BEGIN Supplied entries
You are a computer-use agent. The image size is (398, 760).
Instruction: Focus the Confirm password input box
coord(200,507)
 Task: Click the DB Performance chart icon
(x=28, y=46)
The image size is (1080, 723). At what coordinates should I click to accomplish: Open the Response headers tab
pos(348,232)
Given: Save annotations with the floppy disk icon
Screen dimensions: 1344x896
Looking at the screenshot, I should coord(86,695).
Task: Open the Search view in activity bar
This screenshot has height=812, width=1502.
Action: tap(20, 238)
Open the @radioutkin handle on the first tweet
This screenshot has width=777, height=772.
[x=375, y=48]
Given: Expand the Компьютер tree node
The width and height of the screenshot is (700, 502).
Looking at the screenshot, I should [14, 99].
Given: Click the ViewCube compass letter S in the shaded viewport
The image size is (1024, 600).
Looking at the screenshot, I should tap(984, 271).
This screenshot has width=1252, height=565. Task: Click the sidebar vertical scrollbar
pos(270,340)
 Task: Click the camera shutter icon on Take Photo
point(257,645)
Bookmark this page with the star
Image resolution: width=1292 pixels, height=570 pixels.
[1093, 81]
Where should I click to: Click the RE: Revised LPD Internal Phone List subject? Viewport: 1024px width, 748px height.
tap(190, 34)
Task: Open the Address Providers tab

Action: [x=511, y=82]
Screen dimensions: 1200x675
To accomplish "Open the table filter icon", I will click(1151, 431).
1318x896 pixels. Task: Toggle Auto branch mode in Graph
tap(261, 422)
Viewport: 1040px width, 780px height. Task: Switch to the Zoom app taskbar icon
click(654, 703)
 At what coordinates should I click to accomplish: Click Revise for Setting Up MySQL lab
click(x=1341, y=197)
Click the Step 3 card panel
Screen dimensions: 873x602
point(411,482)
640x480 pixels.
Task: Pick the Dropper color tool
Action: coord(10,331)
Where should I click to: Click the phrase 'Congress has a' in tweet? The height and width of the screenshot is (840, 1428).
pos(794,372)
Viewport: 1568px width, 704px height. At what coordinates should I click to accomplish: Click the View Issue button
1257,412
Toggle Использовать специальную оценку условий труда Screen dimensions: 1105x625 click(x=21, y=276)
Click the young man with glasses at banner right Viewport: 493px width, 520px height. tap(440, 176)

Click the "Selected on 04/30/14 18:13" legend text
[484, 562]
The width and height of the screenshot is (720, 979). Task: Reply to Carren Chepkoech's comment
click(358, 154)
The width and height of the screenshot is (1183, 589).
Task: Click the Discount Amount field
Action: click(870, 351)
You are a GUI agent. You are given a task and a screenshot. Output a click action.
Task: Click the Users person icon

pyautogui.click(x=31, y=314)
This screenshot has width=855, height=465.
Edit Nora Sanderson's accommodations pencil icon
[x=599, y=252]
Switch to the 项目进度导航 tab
END Supplied entries
Your goal:
Please copy every line of the records above in which "with" appears.

Response below:
Given: Save annotations with the floppy disk icon
Bookmark this page with the star
Click the young man with glasses at banner right Viewport: 493px width, 520px height. tap(440, 176)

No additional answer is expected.